How [not] to evaluate your RAG

A true journey of building a RAG system for a fintech company. The first version technically worked, but was terrible. We tore it apart and evaluated each piece to make it less terrible each time.

and

Jun 30, 2025

This is a text version of a conference talk “How [not] to evaluate your RAG“ by Roman Grebennikov on Berlin Buzzwords 2025: see [slides] and [youtube] if you cannot into long-reads.

How it all started

The good thing about reinventing the wheel is that you can get a round one. [source]

Some people unwind in the evenings by playing video games. I'm no different, except my game of choice is called “build a modern S3-based search engine (almost) from scratch.”, see https://github.com/nixiesearch/nixiesearch if you’re curious.

I say “almost” because I’ve taken a shortcut: instead of reimplementing everything in [blazingly fast] Rust, I went with Apache Lucene: the same battle-tested search library that powers Elasticsearch, OpenSearch, and Solr.

Nixiesearch with a separate indexer and S3-based immutable searchers.

Lucene handles all the algorithmic heavy-lifting, so I get to focus on building nice developer-friendly features of Nixiesearch:

S3 block storage support for index replication (and direct cold search)
All the classic Lucene things: facets, filters, autocomplete, lexical and vector/semantic search
Modern (but already commoditized) “AI/ML search” stack: embedding inference, reranking and RAG.

You build it, they run it

Nixiesearch is open-source, with no VC or corporate backing, so we fully embrace the no-gatekeeping approach. But that also means you occasionally get some surprising conversations in the community Slack after dropping a big feature, like local RAG support:

All characters and events portrayed in this show are purely fictional.

Naturally, we couldn’t resist the curiosity. We jumped in to see what kind of issues someone might have with a freshly released feature (I mean, what could possibly go wrong?).

Support agent for support agents

The idea behind this project was to build a non-human assistant for human customer support agents. Anytime you launch a B2C app, regular folks are bound to run into issues and start messaging your team with pretty standard stuff.

If you’ve ever worked in customer support (I have, once), you know the drill: you could handle 80% of tickets in your sleep.

The end goal was to free up time for the remaining 20% of truly hard tickets, and to make onboarding new team members way easier. The end result should look something like this:

There’s always a human in the loop (because let’s face it, nobody likes getting GPT-generated replies instead of real support). The agent can either approve the suggested answer or jump in and write their own.

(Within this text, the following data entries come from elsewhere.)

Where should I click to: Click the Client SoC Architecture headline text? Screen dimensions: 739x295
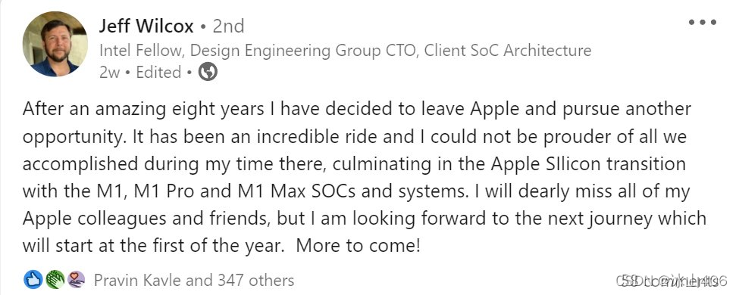tap(508, 51)
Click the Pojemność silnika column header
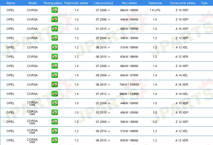Viewport: 213px width, 145px height. [x=76, y=3]
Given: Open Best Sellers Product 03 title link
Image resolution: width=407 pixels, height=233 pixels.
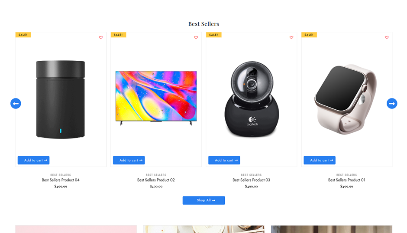Looking at the screenshot, I should [x=251, y=180].
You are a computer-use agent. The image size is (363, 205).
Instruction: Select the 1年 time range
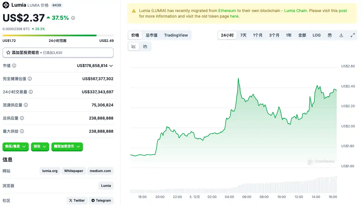point(289,35)
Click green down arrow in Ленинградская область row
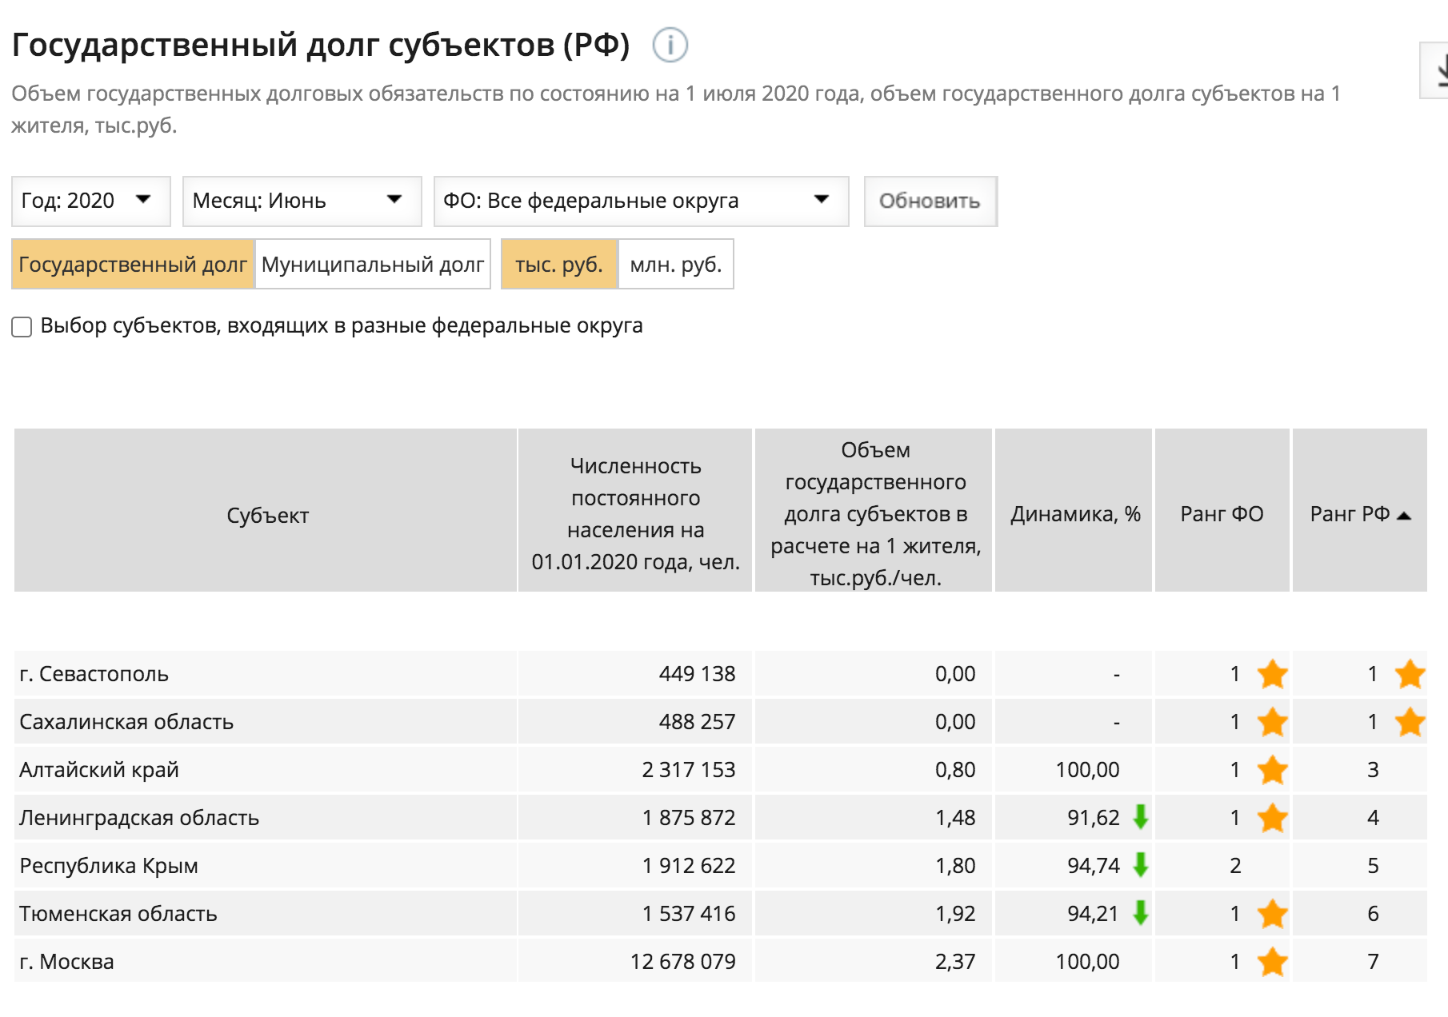1448x1017 pixels. [x=1141, y=817]
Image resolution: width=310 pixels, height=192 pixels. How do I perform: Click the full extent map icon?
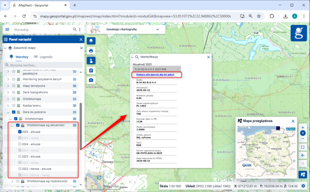pos(303,147)
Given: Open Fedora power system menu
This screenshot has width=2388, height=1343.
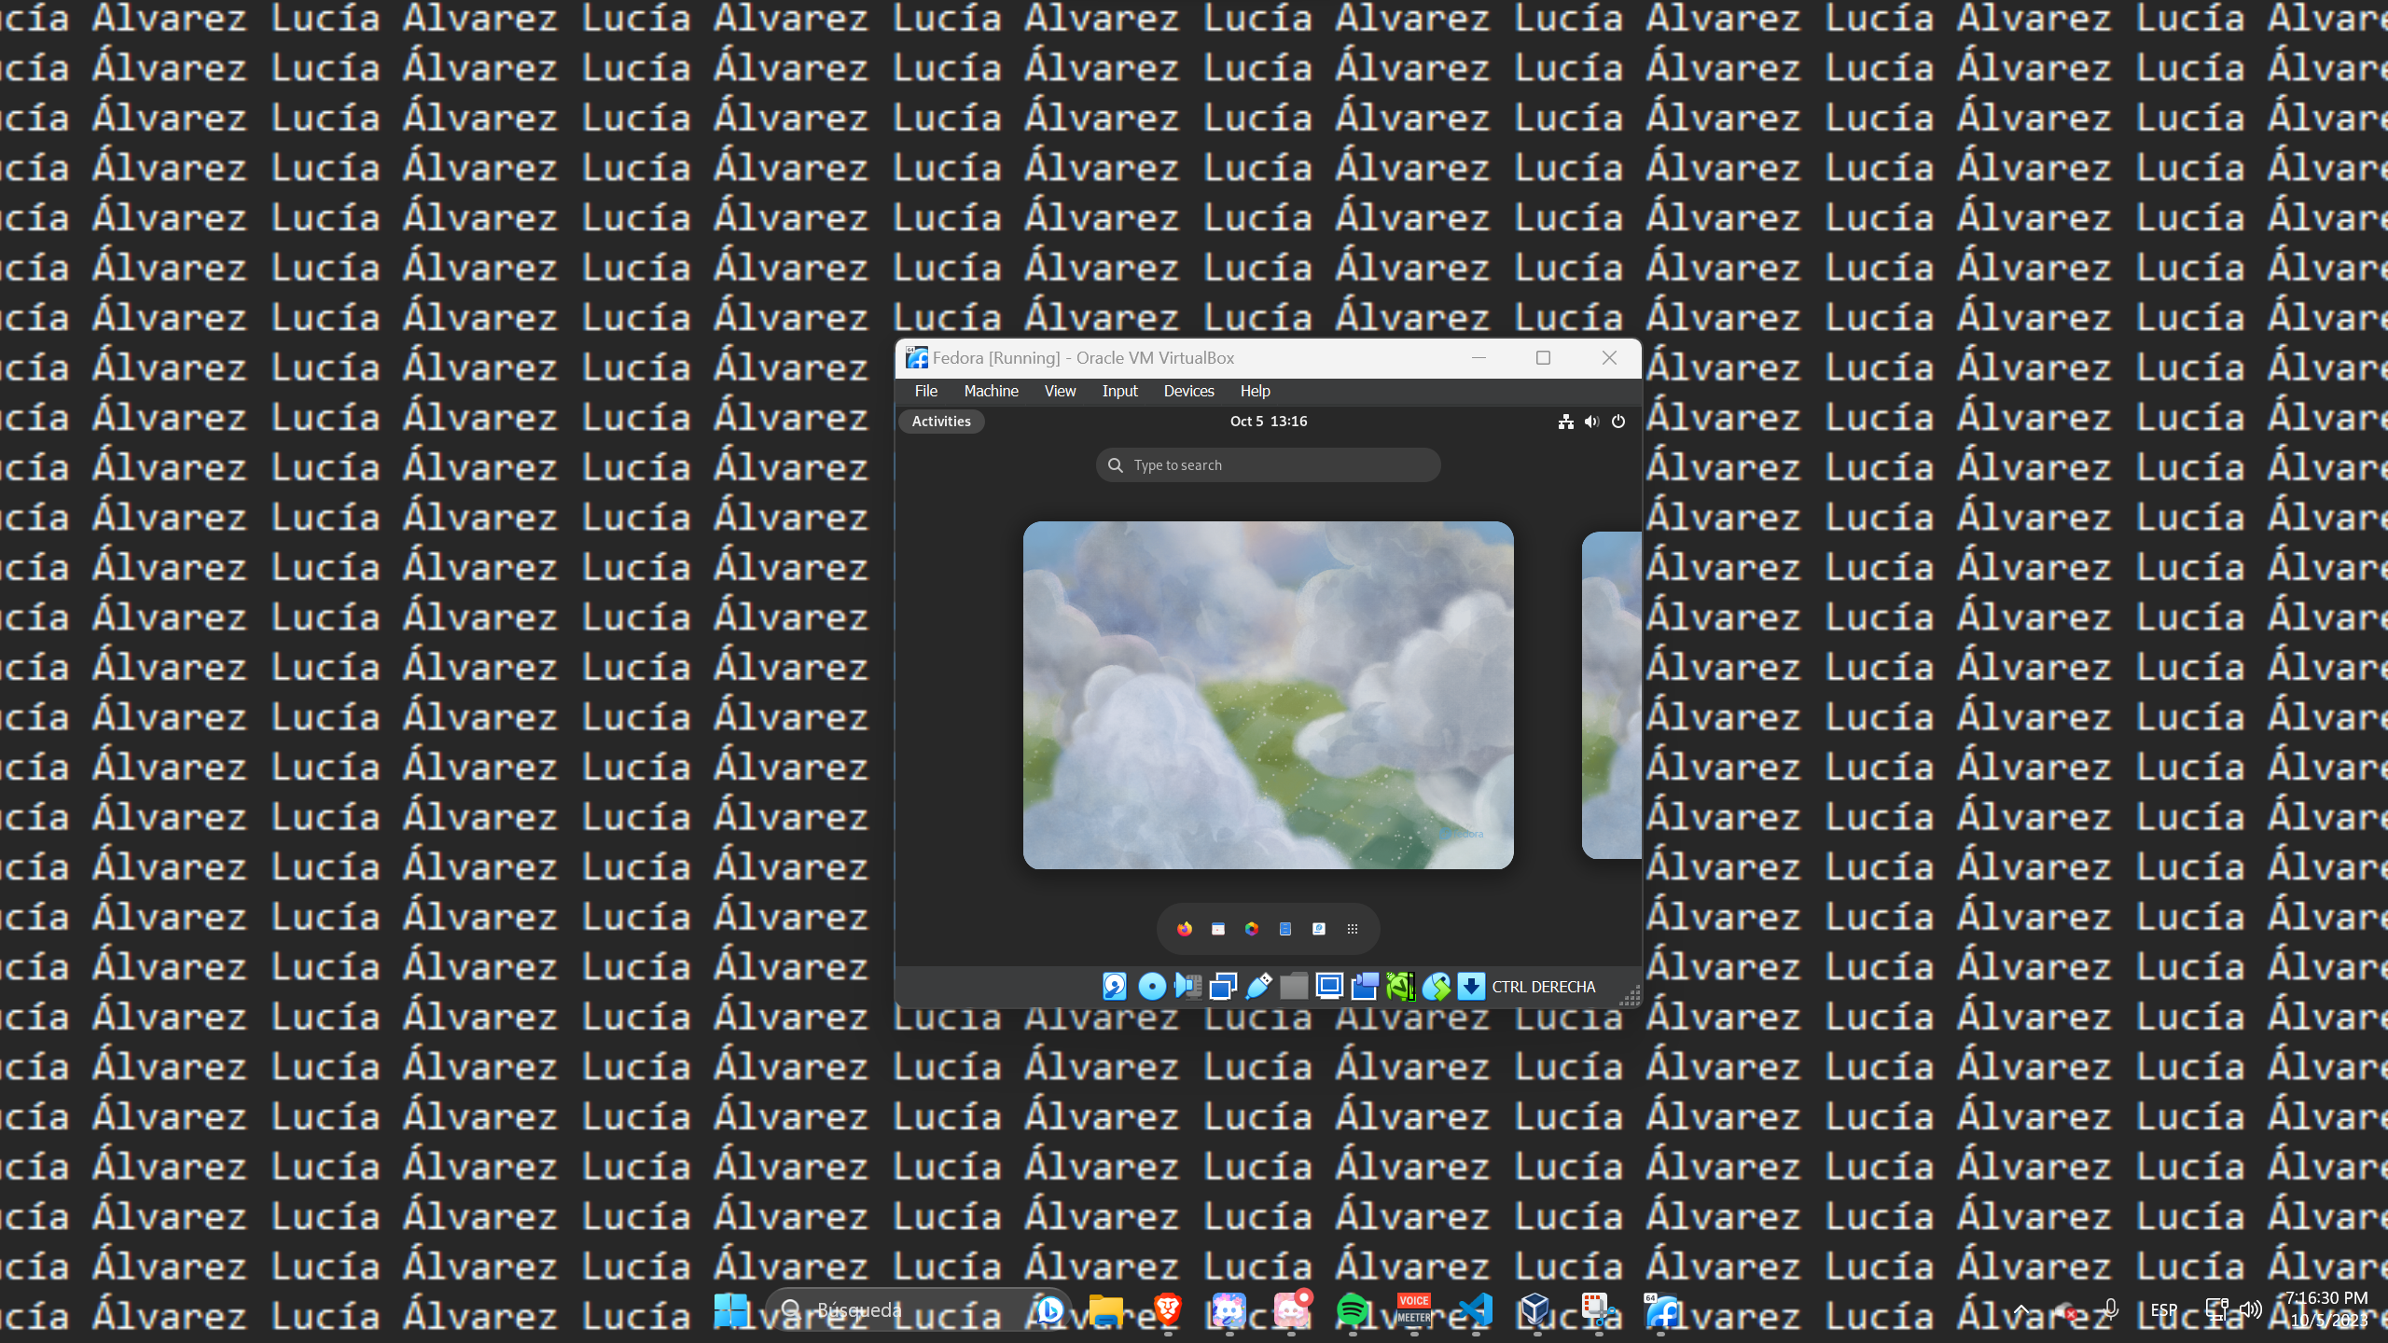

It’s basically a textbook RAG setup with one small twist: you first need to extract the actual request from the conversation. After that, it’s business as usual:

Retrieve all relevant documents from the knowledge base,
Pack them into the prompt of the LLM,
Generate a one-sentence summary as an answer for the original request.

Getting real

There's usually a big gap between textbook RAG setups and real-world deployments, thanks to all those unexpected limitations nobody thinks about at first.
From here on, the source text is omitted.